WHAT YOU SHOULD DO
Rewrite the records starting at the line containing "The height and width of the screenshot is (714, 1358)." and ending at the line containing "Describe the element at coordinates (1141, 408)", substituting "Where is" for "Find the location of" and leaving everything else unchanged.

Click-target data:
——

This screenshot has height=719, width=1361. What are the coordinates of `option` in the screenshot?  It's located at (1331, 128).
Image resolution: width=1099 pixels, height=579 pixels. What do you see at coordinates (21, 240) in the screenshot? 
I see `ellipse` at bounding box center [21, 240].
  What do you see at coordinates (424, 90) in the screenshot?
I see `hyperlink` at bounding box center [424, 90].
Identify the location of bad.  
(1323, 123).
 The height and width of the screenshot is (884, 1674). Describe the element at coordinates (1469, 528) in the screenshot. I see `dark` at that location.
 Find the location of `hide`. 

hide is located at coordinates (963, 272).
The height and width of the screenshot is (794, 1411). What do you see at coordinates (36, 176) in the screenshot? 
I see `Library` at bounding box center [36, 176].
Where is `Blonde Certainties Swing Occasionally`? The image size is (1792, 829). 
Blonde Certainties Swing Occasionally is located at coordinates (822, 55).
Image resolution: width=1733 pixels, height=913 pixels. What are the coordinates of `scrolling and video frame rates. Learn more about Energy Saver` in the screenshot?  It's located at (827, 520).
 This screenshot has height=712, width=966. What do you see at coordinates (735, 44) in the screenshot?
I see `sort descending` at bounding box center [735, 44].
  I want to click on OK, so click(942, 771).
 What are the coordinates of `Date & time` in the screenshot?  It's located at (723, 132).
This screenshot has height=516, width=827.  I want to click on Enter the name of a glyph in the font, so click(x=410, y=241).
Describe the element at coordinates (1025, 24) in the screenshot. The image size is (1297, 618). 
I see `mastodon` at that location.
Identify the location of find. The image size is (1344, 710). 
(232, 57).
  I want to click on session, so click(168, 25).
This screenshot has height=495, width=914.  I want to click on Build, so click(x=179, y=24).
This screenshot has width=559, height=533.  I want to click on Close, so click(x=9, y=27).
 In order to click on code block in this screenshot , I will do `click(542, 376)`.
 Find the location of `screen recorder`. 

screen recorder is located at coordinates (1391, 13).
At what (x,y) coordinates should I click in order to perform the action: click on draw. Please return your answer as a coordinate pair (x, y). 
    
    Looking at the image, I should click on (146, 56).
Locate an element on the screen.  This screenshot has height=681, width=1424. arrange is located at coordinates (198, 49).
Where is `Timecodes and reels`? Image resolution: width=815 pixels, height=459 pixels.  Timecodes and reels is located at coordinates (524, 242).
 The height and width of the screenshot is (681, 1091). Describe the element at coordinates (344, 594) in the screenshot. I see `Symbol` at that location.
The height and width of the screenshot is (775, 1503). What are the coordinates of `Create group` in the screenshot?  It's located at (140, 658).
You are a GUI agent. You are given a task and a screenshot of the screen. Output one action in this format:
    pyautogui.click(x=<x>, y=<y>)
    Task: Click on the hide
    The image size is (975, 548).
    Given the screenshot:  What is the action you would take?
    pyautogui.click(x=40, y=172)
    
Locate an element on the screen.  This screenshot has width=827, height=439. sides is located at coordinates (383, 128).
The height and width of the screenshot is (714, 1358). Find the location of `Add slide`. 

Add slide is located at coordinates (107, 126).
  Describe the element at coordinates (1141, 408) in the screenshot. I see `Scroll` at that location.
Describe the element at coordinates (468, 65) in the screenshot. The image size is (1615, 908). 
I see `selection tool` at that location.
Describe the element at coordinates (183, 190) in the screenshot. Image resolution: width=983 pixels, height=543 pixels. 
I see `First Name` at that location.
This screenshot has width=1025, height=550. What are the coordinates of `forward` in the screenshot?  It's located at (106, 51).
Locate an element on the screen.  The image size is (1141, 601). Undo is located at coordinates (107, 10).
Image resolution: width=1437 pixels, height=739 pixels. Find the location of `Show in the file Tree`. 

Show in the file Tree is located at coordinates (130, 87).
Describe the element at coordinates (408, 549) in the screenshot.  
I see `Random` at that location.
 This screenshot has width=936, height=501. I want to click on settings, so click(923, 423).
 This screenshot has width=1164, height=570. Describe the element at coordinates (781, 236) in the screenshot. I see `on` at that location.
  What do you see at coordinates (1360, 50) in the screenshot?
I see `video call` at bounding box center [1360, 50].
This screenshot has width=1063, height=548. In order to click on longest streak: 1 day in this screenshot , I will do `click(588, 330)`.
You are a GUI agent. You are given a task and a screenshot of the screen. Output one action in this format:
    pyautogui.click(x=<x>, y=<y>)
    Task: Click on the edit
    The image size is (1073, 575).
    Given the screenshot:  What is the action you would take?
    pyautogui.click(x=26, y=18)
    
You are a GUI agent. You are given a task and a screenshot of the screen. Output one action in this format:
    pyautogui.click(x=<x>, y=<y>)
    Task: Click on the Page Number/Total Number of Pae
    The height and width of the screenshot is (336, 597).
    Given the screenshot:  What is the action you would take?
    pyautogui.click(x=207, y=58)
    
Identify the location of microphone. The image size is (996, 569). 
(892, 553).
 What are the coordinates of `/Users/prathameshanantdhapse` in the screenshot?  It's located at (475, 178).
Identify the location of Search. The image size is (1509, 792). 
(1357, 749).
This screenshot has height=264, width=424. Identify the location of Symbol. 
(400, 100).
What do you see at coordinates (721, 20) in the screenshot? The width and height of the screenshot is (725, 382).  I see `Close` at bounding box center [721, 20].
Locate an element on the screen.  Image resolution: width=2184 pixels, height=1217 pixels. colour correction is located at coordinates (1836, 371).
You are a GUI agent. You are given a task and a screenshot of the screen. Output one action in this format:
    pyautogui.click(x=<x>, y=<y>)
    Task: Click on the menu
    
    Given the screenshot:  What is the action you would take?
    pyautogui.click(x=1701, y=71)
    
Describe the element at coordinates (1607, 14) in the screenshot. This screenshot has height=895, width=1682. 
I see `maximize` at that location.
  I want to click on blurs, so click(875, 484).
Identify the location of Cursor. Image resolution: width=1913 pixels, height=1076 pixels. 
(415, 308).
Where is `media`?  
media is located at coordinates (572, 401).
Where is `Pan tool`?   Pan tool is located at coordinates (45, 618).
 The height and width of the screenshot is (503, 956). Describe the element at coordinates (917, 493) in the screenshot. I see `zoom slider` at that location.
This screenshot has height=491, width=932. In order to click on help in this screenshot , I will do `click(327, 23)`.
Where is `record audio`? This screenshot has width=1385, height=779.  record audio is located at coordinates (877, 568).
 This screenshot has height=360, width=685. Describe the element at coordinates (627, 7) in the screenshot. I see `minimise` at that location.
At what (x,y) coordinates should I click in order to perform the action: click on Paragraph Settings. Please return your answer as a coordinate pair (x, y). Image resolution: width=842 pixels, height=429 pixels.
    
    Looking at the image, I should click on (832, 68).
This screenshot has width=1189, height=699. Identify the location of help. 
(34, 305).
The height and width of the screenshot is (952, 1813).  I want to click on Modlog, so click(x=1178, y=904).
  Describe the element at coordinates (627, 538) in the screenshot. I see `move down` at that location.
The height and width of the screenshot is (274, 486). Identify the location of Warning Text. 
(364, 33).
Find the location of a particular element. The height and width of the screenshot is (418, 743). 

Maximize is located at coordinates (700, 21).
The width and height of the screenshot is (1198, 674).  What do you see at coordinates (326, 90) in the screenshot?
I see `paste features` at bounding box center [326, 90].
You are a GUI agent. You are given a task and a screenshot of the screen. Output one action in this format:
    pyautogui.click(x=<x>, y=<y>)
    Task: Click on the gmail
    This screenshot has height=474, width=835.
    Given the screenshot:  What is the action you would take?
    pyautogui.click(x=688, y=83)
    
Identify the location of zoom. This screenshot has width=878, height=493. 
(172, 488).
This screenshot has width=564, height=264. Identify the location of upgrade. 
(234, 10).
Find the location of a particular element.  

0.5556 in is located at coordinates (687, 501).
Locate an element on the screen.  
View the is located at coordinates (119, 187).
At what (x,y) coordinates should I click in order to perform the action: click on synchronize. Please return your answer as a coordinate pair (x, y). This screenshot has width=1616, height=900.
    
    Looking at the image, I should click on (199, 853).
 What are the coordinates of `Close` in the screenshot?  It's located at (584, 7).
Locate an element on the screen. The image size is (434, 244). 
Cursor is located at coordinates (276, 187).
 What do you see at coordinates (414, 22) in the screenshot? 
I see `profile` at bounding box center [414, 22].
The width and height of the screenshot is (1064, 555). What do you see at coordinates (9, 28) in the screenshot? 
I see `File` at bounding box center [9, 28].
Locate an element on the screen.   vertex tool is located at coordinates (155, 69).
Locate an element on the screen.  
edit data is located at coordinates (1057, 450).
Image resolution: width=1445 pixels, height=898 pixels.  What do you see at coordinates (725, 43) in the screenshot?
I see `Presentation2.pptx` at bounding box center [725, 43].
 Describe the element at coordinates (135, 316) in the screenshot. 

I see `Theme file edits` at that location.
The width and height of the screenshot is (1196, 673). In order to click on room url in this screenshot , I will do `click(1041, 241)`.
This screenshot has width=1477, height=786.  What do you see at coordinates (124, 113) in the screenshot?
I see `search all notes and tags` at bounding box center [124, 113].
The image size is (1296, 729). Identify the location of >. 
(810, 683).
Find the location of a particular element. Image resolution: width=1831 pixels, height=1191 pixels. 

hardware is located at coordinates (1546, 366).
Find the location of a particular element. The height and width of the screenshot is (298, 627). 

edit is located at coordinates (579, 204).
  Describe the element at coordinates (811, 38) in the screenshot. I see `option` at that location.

——

PROBLEM SOLUTION
The height and width of the screenshot is (714, 1358). Where is `Add slide`. 

Add slide is located at coordinates (107, 126).
  Describe the element at coordinates (1141, 408) in the screenshot. I see `Scroll` at that location.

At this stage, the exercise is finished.